About Steve "Rifflo" Fitch

Steve, also known as “Rifflo”, is a University MBA Administrator in Ontario Canada where he lives with his wife, Lisa and two young daughters, Alexa and Ava. Steve has an extensive background in corporate sales. Steve also worked for ISAF: International Security Assistance Force and the Canadian Military as a recruiter in Human Resources for the operations in Bosnia and Afghanistan. When not immersed in Tolkien works,sci-fi, and film, you can find him training in Muay Thai, and Italian rapier.
  • Jason Alan – PHATE

    Beautifully put John. I agree with the vast majority of what you’re saying. The biggest point being that Tolkien himself, by the time The Lord of the Rings came out, would have interpreted the Hobbit even more differently than he ended up doing, in such a way to tie it closer together with Rings. I’m fine with Jackson more obviously planting the seeds of Sauron’s ascension in the movies, too, and thought the scenes at Rivendell were beautiful, as well as giving a glimpse of what was to come. It was interesting that a “weaker” Gandalf took the signs more seriously than his noble counterparts, elvish or otherwise. There’s some deviations that leave me head scratching, some story decisions in the movies that I felt might have been unnecessary, (I thought it would have been neat to see Aragorn wielding the broken sword from the beginning, but I suppose I understand the dramatic decision to give it to him in the return of the king) but overall, in the grand scheme of things, we’re very lucky to have gotten these movies made, and for them to so richly capture the sights, sounds, and general atmosphere of Tolkien’s work. For my part, I just enjoy the heck out of em….

  • Jason R Jones

    Agreed. Despite my inner voice crying out “why?” as to many things that were altered and added to make this into a trilogy, I was still there at the midnight showing on Thursday. I still wandered home at 325am. I would rather have them on the big screen than have nothing to see at all. I was furious to see Legolas in the previews…but, the parts and action scenes he was in were worth every second. Elvish/Dwarvish romance….ugh…but I suppose out on set, for months and years…umm..anything can happen? Still worth the humor and fun of the story…anyway you cut it.


  • victorialadybug

    I agree with this article. I have my quibbles with certain aspects of the films but all in all I trusted Peter Jackson from the beginning to deliver and he did. I love Jackson’s interpretations of Tolkien’s work. It’s a great way for non-Tolkien fans to understand the man’s work and connect with his stories. All we had before were cheesy, animated films that only served to damage Tolkien’s reputation as a writer in the eyes of the uninitiated, in my opinion. I know people who saw parts of those films and thought something was seriously wrong with me for liking his books.

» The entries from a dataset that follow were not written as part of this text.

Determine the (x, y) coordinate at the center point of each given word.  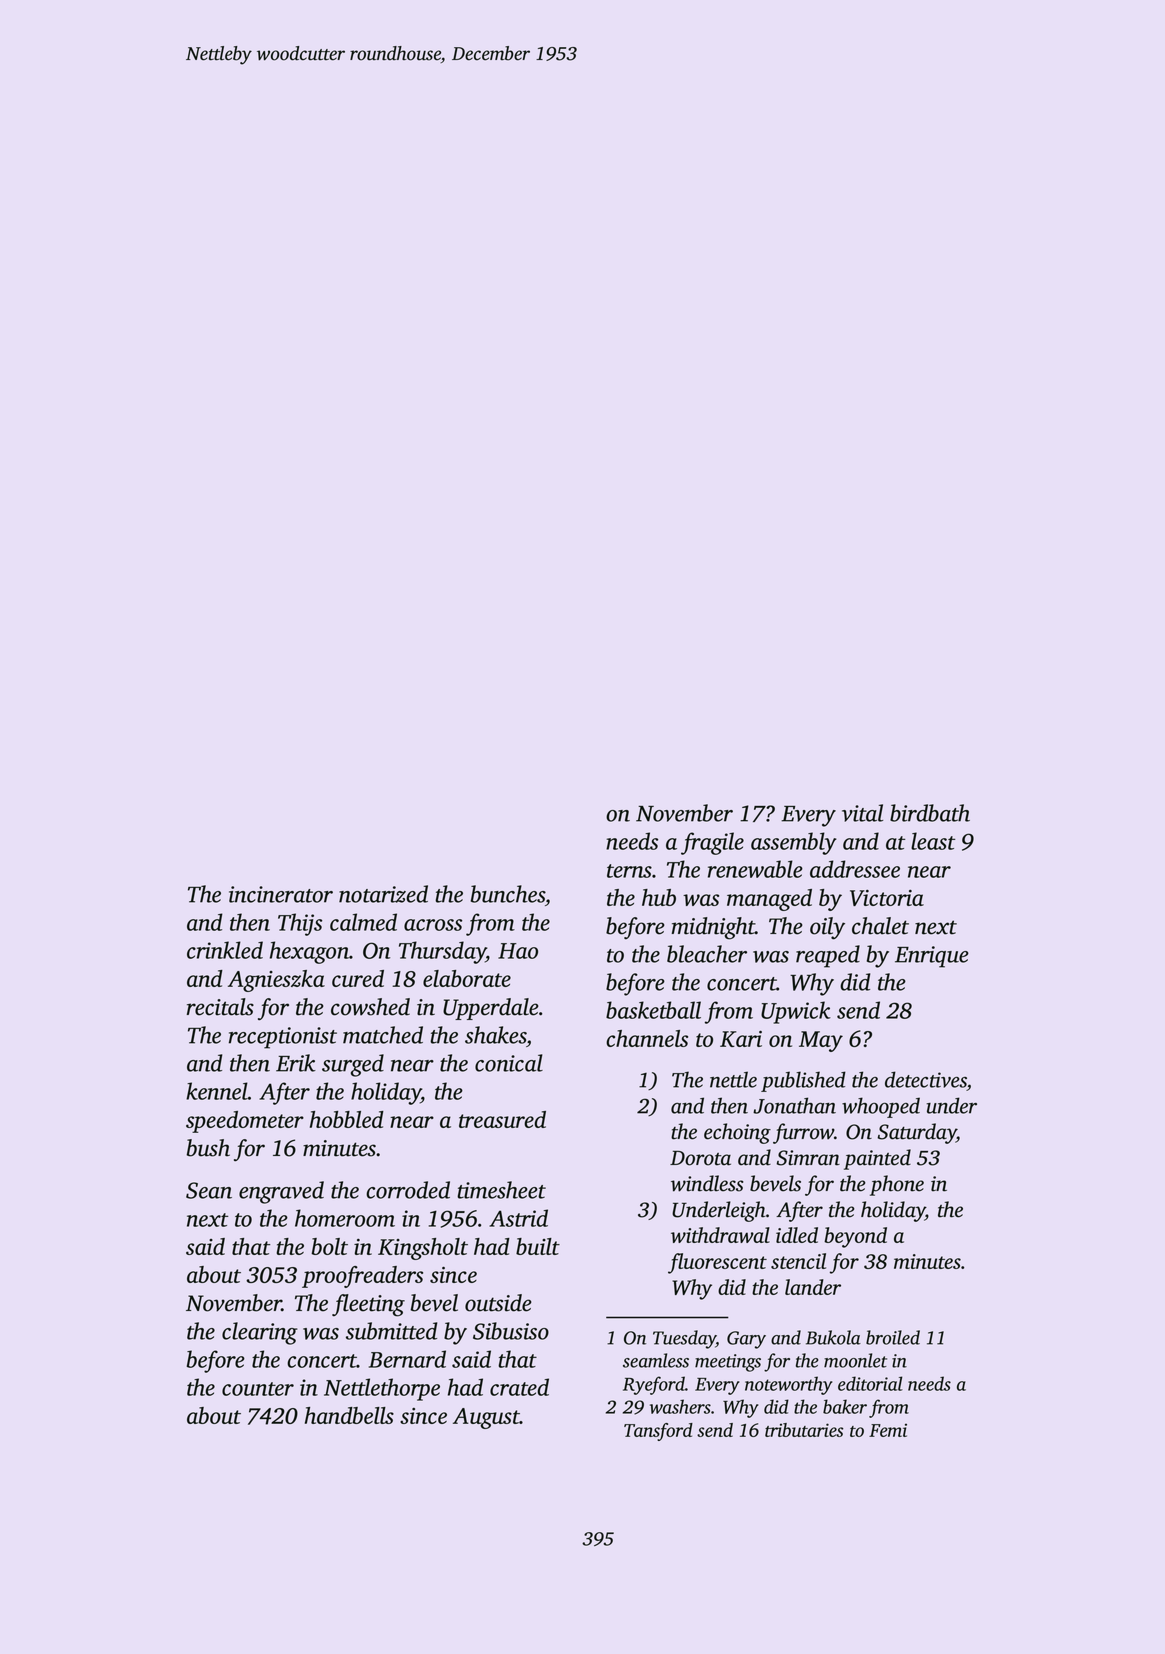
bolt (329, 1246)
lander (813, 1287)
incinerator (281, 894)
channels (647, 1038)
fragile (712, 843)
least (933, 841)
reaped (828, 956)
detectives (926, 1079)
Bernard (407, 1359)
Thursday (442, 952)
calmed (363, 922)
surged (353, 1065)
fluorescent (717, 1263)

    Now that some of these same people have seen Peter Jackson’s films, they finally get it. Peter Jackson has done what most other directors could not and did not want to do – make this work accessible to many. For those that want real Tolkien – there are always the books and nothing replaces those.

  • Jason Alan – PHATE

    Did anyone notice, though, the similarities in Jackson’s Fellowship to the Ralph Bakshi 80-81 version?? I swear the scene when Frodo first sees a dark rider outside of the Shire, it’s nearly identical to the one in the cartoon version, eerily so. There were a couple other shots I thought, man, that’s directly from Ralph’s version! Ha, I’m not accusing Jackson of “stealing” scenes, he had all the firepower to make his anyway he wanted and did a tremendous job, but there’s a couple scenes that look exaaaaactly the same…

  • Morwen Blaisdale

    The Bakshi movie was fun. I loved it at the time. It never caught on because I would guess in between the time he optioned it and got started and the time it hit theatres, the hippy zeitgeist of the early 70s had given way to disco and Reagan and nobody wanted myth and legend. The mainstreaming of fantasy with DnD changed all that and people eat up Tolkien now- and not just the history and RPG people.